Today, energy problems are becoming increasingly serious. The direct energy consumption of buildings accounts for 20% of the total energy consumption in a country. There are difficulties in continuing the mode of high energy consumption in the traditional construction industry. Therefore, the future of construction is in the development of green buildings. In the life cycle of a building, the consumption during the construction phase accounts for only approximately 20% of the total energy consumption. Most of the consumption occurs during buildings operations, such as lighting, heating, air conditioning and the running of various electrical appliances. Therefore, this paper focuses on the energy consumed during the building operation period with the aim of optimizing relevant design parameters to reduce total energy consumption. The West Twelfth Teaching Building (WTTB) of Huazhong University of Science & Technology (HUST) is used as a prototype, and Design Builder is used to establish a model of energy consumption and validate the reliability of the model based on the data obtained from the investigation. Based on this model, the study takes the perspective of energy conservation to analyze ten factors that may affect the energy consumption of the building: the heat transfer coefficient of the roof, the amount of fresh air, the heat transfer coefficient of interior walls, the heat transfer coefficient of the floors, the interior temperature, the energy efficiency ratio of the air conditioner, the thickness of the outer wall insulation, the ratio of windows to walls, the natural ventilation starting temperature and the solar heat gain coefficient of the outer windows.
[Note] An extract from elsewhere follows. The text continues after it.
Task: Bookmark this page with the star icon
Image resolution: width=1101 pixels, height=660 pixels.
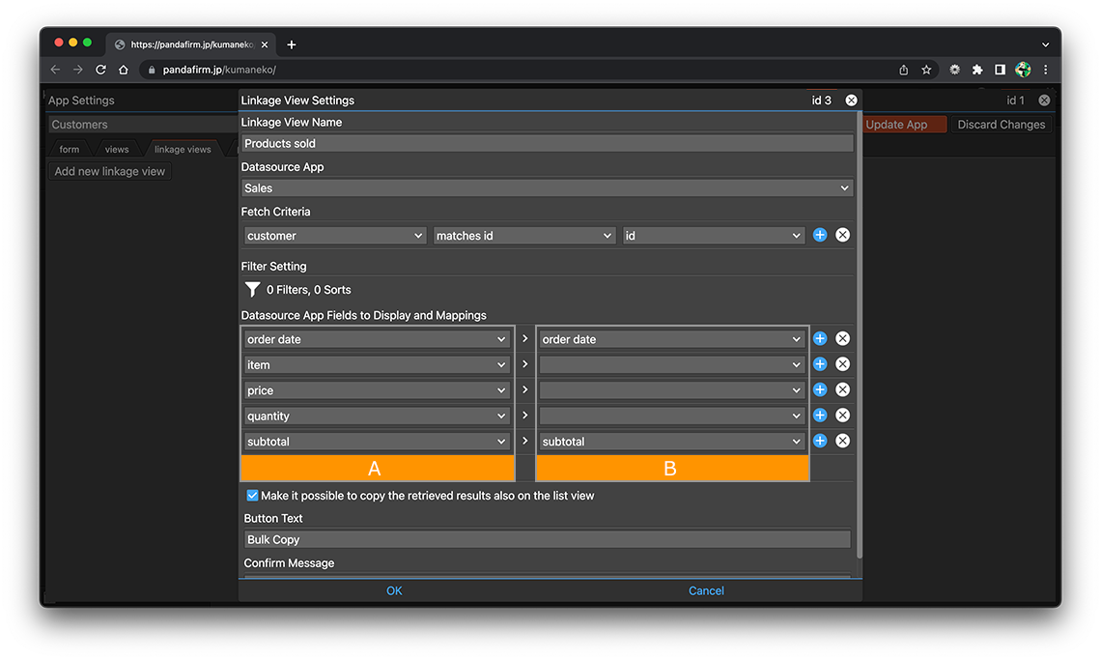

Those factors are then ranked according to their energy-saving potential through partial factorial design tests. The six factors with the most potential for energy savings are selected and divided into 2 groups to conduct a response surface optimization analysis of three factors at three levels. The best level of each factor and the optimal combination of all factors are obtained to reduce building energy consumption to the greatest possible extent and to provide a reference for teaching buildings and similar public buildings (PBs) in achieving the goal of “green building.”
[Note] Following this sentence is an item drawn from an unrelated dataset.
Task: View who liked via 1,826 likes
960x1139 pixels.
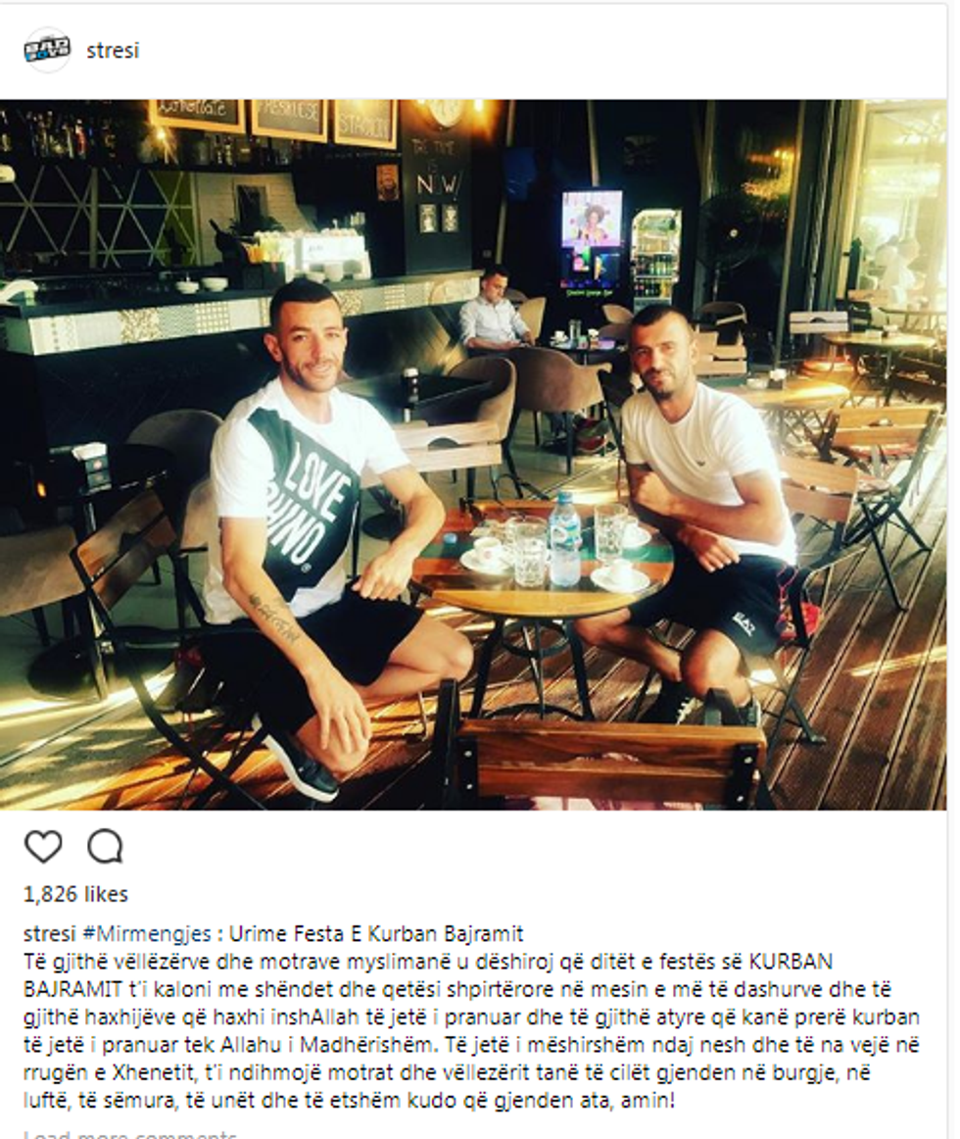Action: 75,894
今天，能源问题变得越来越严重。建筑物的直接能耗占一个国家总能耗的20％。在传统建筑行业中，要继续保持高能耗模式是有困难的。因此，建设的未来在于绿色建筑的发展。在建筑物的生命周期中，建筑阶段的能耗仅约占总能耗的20％。大部分消耗发生在建筑物运行期间，例如照明，供暖，空调和各种电器的运行。因此，本文着眼于建筑物运营期间的能耗，以优化相关设计参数以减少总能耗。华中科技大学（HUST）的西第十二教学楼（WTTB）被用作原型，Design Builder被用来建立能耗模型并基于从工厂获得的数据验证模型的可靠性。调查。在此模型的基础上，本研究从节能的角度分析了可能影响建筑物能耗的十个因素：屋顶的传热系数，新鲜空气量，内墙的传热系数，地板的传热系数，内部温度，空调的能效比，外墙保温层的厚度，窗户与墙壁的比率，自然通风开始温度以及外窗的太阳热能吸收系数。然后通过部分析因设计测试，根据其节能潜力对这些因素进行排名。选择具有最大节能潜力的六个因素，并将其分为两组，对三个层面的三个因素进行响应面优化分析。获得每个因素的最佳水平和所有因素的最佳组合，以最大程度地减少建筑能耗，并为实现“绿色建筑”目标的教学建筑和类似的公共建筑（PB）提供参考。选择具有最大节能潜力的六个因素，并将其分为两组，对三个层面的三个因素进行响应面优化分析。获得每个因素的最佳水平和所有因素的最佳组合，以最大程度地减少建筑能耗，并为实现“绿色建筑”目标的教学建筑和类似的公共建筑（PB）提供参考。选择具有最大节能潜力的六个因素，并将其分为两组，对三个层面的三个因素进行响应面优化分析。获得每个因素的最佳水平和所有因素的最佳组合，以最大程度地减少建筑能耗，并为实现“绿色建筑”目标的教学建筑和类似的公共建筑（PB）提供参考。